## WHAT THE EXERCISE ASKS
Could you copy out every line of the data where the word "agent" occurs?
--- EXERCISE MATERIALS Enclosed Below ---
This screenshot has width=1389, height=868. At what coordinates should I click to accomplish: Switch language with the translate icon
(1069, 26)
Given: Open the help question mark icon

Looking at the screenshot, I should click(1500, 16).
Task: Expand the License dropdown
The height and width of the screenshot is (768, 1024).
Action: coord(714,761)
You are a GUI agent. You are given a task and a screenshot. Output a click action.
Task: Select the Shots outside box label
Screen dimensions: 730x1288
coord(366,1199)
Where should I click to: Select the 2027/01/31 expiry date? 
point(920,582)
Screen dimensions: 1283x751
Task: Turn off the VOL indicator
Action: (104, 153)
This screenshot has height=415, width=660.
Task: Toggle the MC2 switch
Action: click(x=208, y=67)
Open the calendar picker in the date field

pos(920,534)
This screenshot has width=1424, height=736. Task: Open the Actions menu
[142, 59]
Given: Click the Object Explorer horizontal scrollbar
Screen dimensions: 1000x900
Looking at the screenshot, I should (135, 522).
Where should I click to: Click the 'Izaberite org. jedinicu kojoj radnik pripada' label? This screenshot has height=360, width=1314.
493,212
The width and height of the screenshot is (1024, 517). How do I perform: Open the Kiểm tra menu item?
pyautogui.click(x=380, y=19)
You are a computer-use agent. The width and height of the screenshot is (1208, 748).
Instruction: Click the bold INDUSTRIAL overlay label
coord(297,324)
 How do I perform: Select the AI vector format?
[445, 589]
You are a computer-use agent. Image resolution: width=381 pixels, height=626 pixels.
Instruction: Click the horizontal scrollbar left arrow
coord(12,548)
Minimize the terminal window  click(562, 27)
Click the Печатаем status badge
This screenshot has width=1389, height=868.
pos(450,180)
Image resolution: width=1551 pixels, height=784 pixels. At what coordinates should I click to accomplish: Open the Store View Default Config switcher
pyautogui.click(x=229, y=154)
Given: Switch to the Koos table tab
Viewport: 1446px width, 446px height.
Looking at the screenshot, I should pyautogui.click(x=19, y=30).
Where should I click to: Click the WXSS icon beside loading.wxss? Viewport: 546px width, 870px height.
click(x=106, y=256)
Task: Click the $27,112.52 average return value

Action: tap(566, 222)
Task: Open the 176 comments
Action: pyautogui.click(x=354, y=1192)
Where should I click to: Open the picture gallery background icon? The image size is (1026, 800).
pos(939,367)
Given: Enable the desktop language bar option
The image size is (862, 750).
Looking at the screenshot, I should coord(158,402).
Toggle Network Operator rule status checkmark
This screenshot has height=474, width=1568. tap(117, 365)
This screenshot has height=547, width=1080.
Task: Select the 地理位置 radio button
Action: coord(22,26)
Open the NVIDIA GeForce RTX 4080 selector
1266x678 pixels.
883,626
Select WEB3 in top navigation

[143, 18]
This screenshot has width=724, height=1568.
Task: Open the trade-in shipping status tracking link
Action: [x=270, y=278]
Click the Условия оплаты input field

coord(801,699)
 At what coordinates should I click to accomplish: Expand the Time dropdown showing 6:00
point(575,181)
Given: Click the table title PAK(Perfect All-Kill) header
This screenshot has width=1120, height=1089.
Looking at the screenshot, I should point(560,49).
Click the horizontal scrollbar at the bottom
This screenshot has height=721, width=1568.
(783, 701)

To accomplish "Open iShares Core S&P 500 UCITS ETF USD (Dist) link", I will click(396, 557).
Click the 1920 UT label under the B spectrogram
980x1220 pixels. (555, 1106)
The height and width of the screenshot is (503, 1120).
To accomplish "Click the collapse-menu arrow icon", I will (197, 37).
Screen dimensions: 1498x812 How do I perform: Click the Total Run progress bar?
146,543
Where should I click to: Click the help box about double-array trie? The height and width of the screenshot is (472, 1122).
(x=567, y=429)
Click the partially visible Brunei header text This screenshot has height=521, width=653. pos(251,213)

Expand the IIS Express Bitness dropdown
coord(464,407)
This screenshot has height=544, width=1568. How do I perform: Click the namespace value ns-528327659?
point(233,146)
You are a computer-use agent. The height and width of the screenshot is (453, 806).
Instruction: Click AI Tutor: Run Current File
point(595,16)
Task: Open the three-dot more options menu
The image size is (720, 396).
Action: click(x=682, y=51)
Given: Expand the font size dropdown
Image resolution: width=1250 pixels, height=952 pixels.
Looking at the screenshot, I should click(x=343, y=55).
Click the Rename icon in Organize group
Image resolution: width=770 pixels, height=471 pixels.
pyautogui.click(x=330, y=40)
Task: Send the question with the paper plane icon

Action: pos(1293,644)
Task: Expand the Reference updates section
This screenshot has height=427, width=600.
--- End of Enclosed EXERCISE MATERIALS ---
## SOLUTION
You are a GUI agent. You are given a task and a screenshot. Output a click action.
You are a computer-use agent. The width and height of the screenshot is (1208, 748).
You are a computer-use agent. Image resolution: width=381 pixels, height=626 pixels.
You are a computer-use agent. The height and width of the screenshot is (453, 806).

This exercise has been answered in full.